Nos últimos anos tivemos bons documentários musicais de artistas incríveis. Particularmente, acho injusto fazer uma comparação com ‘Get Back’ dos Beatles, ou até ‘Moonage Daydream’ do David Bowie, documentários recentes com grande prestígio e alta qualidade. Primeiro que Elis e Tom segue um ritmo mais televiso e protocolar, e isso em si, não é um problema. O problema parece se concentrar na falta de confiança dos realizadores sobre se, a relação angustiante e de pouco convivência com Elis e Tom naqueles momentos íntimos que compartilharam dentro e fora do estúdio seriam suficientemente interessantes. Algumas vezes, as imagens funcionavam como mero espetáculo técnico pela restauração e não pelo conteúdo, e quando cortava para um depoimento a sensação amarga de quero mais ecoava.

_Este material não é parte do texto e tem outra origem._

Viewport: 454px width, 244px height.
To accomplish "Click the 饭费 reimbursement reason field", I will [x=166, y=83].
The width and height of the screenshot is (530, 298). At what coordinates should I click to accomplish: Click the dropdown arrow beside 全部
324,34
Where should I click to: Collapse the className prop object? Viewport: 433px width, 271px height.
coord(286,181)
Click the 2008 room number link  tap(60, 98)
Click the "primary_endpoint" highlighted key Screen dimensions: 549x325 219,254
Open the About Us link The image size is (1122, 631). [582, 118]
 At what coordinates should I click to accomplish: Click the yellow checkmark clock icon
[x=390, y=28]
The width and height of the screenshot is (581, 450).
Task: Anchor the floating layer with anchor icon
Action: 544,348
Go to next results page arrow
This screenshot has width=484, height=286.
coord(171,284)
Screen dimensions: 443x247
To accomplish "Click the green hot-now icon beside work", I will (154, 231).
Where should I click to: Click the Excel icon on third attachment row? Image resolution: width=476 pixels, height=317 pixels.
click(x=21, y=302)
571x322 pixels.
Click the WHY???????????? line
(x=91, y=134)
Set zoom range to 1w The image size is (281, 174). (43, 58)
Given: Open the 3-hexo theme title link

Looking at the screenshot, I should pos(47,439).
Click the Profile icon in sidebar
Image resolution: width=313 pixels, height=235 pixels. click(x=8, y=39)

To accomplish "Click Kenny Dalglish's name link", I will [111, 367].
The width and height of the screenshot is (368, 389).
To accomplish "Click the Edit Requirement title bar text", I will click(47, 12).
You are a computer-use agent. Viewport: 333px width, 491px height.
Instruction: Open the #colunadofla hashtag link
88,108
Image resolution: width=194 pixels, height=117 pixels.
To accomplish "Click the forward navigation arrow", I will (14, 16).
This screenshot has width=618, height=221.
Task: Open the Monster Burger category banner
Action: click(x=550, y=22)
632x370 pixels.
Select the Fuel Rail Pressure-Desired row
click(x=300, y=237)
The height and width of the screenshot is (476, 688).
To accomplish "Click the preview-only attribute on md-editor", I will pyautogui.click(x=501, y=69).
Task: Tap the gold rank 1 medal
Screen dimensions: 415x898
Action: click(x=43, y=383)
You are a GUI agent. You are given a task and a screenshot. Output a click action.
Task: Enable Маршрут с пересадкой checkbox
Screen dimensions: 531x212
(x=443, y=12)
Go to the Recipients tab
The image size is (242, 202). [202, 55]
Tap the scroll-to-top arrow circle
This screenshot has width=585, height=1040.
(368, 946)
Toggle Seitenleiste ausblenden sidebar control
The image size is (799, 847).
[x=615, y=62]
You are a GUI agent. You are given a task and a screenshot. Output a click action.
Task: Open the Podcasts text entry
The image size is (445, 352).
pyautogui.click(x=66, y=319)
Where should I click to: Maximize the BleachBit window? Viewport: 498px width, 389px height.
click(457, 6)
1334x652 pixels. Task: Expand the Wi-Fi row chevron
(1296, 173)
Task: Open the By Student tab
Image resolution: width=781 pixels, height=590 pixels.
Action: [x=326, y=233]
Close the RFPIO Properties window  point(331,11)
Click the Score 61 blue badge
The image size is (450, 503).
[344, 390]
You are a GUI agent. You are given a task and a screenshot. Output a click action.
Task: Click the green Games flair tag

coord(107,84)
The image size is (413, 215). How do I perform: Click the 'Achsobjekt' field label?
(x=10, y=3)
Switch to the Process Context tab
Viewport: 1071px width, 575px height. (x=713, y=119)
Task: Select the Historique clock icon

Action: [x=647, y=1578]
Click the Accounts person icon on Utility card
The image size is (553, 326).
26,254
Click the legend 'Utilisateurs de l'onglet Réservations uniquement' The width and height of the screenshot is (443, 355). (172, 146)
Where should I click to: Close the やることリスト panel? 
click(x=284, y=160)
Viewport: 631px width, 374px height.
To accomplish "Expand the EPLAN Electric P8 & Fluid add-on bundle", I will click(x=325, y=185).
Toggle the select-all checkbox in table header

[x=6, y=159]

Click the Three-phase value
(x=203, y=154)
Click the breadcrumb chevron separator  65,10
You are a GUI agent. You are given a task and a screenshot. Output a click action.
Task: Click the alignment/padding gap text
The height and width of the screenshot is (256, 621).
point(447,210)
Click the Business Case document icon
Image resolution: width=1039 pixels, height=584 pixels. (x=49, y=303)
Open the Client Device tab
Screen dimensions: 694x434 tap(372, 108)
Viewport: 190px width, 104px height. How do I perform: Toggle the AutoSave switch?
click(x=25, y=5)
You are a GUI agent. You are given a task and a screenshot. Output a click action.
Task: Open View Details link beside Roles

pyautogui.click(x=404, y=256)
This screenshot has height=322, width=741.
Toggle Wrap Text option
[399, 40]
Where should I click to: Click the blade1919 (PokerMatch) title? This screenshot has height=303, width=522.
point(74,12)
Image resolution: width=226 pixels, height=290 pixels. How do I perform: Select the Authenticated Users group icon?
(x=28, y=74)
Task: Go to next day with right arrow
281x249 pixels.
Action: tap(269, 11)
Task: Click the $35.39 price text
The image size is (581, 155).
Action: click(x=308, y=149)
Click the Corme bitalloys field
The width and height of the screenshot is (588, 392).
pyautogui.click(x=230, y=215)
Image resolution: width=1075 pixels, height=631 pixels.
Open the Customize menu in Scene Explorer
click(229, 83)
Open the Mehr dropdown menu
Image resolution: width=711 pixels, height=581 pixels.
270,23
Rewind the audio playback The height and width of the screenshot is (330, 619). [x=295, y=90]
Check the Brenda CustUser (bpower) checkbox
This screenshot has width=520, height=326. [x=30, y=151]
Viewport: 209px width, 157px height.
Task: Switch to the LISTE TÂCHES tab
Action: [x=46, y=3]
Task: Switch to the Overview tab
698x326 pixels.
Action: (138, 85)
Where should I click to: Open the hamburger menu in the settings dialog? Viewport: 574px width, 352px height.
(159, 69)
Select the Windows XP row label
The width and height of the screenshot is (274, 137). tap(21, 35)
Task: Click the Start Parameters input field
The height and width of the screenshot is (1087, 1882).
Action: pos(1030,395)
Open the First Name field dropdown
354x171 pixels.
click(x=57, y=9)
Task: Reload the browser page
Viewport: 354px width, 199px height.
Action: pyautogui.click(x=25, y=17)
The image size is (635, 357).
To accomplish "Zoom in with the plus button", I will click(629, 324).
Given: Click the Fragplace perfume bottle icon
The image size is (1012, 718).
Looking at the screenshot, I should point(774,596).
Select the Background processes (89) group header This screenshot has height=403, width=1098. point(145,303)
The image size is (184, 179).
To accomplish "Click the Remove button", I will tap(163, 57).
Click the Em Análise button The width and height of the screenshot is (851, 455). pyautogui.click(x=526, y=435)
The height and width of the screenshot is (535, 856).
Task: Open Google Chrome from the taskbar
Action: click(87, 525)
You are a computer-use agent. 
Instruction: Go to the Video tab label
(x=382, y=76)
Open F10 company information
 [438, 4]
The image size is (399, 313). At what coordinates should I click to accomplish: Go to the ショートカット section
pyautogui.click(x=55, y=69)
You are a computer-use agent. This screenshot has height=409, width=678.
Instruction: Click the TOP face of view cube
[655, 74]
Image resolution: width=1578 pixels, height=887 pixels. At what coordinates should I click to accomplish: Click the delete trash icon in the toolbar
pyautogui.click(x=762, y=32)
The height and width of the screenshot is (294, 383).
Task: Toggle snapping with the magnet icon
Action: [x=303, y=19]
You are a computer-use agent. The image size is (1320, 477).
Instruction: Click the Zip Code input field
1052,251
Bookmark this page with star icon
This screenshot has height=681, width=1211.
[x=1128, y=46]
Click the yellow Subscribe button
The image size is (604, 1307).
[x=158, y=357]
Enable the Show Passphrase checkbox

Existiam outras possibilidades para tratar de dois grandes gênios da música brasileira, mas a escolha não poderia ser mais mediana, protocolar e sem sal do que foi. Não dá para dizer que é ruim justamente pelos seus personagens num momento tão importante, íntimo e rico de detalhes, sentidos e gestos. Tudo poderia ser um pouco melhor caso escolhas mais corajosas fossem feitas e não colocassem em segundo plano o espetáculo criativo do encontro de duas mentes brilhantes. Apesar dos deslizes, é gratificante contar com esse espetáculo visual e sonoro inédito, poder escutar as faixas do álbum no som do cinema e ver na tela grande a construção da obra musical e dos embates sobre estilo, musicalidade e vida artística. ‘Elis e Tom: Só Tinha de Ser com Você’ é potencial desperdiçado que ganha beleza e fascínio visto no cinema mesmo que com um olhar mais atento pareça um documentário para a TV.